KUALA LUMPUR (AFP) — The Philippines government and separatist rebels have struck a deal on creating a Muslim homeland in the country's south which is expected to lead to a peace accord next year, officials said Thursday.
The agreement on the extent of territory to be handed over had been a major stumbling block in the peace talks that opened when a ceasefire was forged with the Moro Islamic Liberation Front (MILF) in 2001.
The two sides did not disclose the new borders agreed after two days of talks here, but Malaysian officials said the territory would be greater than the present autonomous region in the troubled island of Mindanao.
"After more than three decades of problems in Mindanao, it is for the government to give concessions. It could not be the other side, so the government has to concede what it think is reasonable," said Philippines chief negotiator Rodolfo Garcia.
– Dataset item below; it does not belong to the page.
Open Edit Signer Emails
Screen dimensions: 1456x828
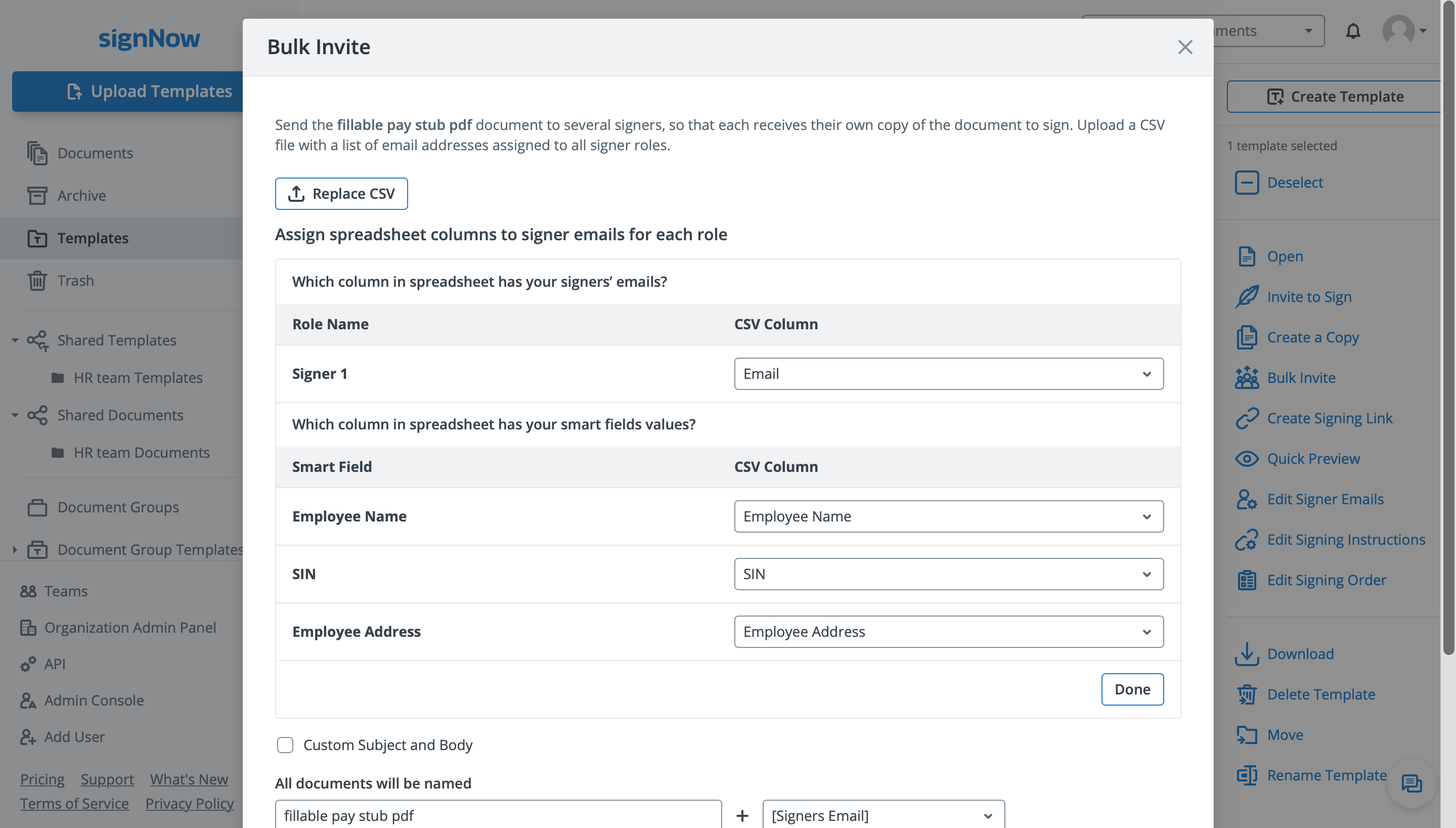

In an issue known as "ancestral domain," the land in question consists of untitled communal farms that came under formal state ownership when the Philippines became a Spanish colony in the late 16th century.
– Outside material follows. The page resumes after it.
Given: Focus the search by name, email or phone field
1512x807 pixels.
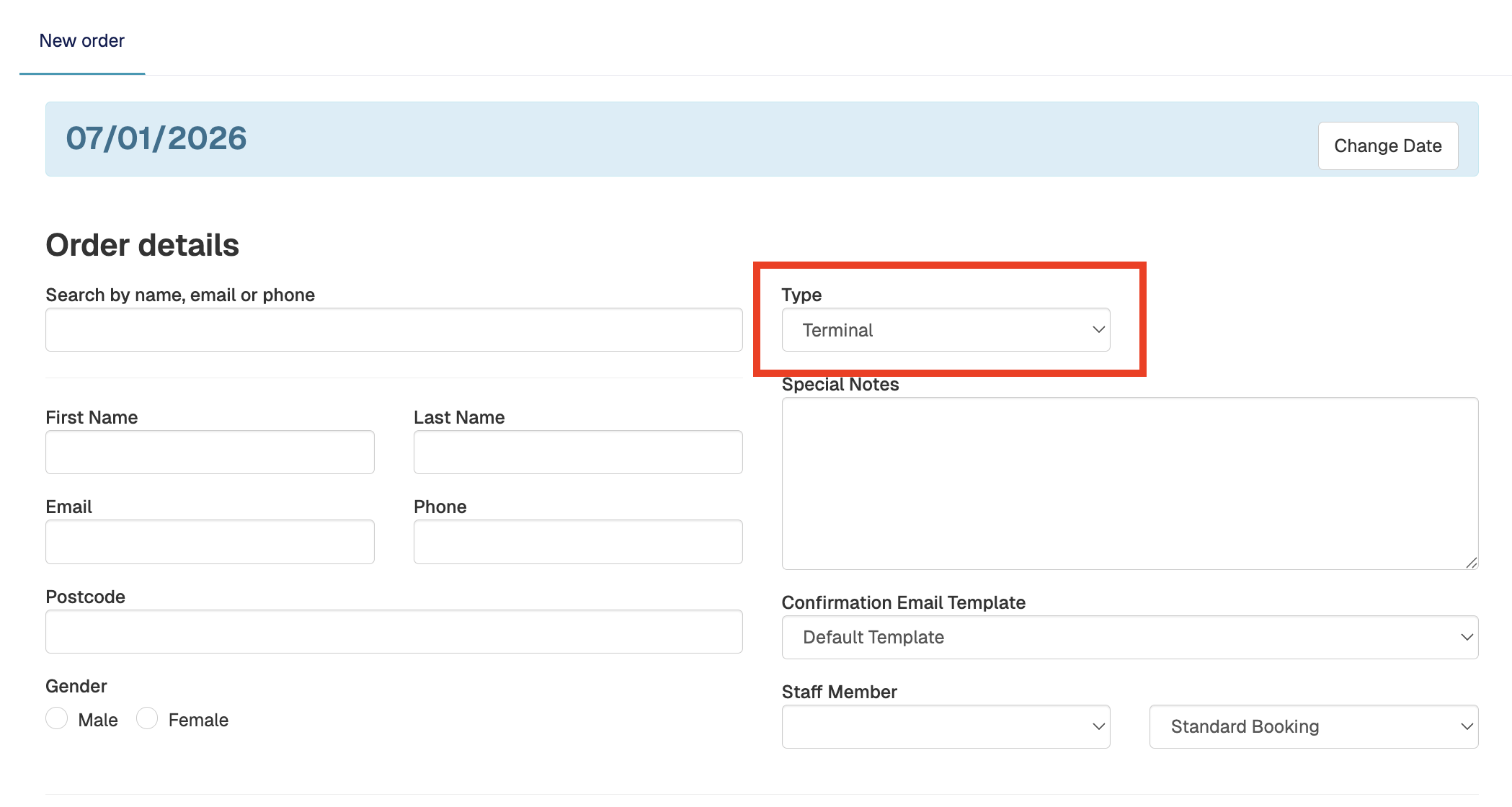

"We are confident that the momentum of signing the ancestral domain agreement will be able to carry us forward in the other tests and challenges ahead," Garcia said.
He said the agreement would be wrapped up with other elements into a "final peace agreement which we expect to be able to reach by the middle of 2008, by August of 2008."
"Hopefully we would be able, after the signing of the comprehensive compact, to find closure to the centuries-old problem in Mindanao which various regimes in Manila have not solved," said MILF chief negotiator Mohagher Iqbal.
The Malaysian hosts said that another round of exploratory peace talks would be held in December before formal discussions early next year.
"The successful outcome of discussions clears the way for the drafting of the memorandum of agreement on ancestral domain which shall be tabled at the formal talks scheduled for early 2008," said Malaysian facilitator Othman Abdul Razak.
The full peace deal is to cover three areas: security, rehabilitation and ancestral domain. In previous talks, the two parties have agreed on the security and rehabilitation issues.
Talks ended in a bitter impasse in September last year over the ancestral domain issue in the southern island of Mindanao, where the rebels have been waging a separatist rebellion since 1978.
Low-level and informal talks continued, despite sporadic clashes on the ground.
MILF signed a truce with Manila in 2003, paving the way for formal negotiations with the government of President Gloria Arroyo.
Othman said that the accord would have a major positive impact on the security of the Association of Southeast Asian Nations (ASEAN).
"We hope peace in Mindanao will prevent some of the violence and terrorism that may affect the stability of the region," he said.
Malaysia, current chair of the world's biggest Muslim grouping -- the Organisation of the Islamic Conference -- also leads a 60-strong monitoring mission in Mindanao.
Othman said Malaysia had been asked to consider extending the mission after the mandate expires on December 4 and that it had responded positively.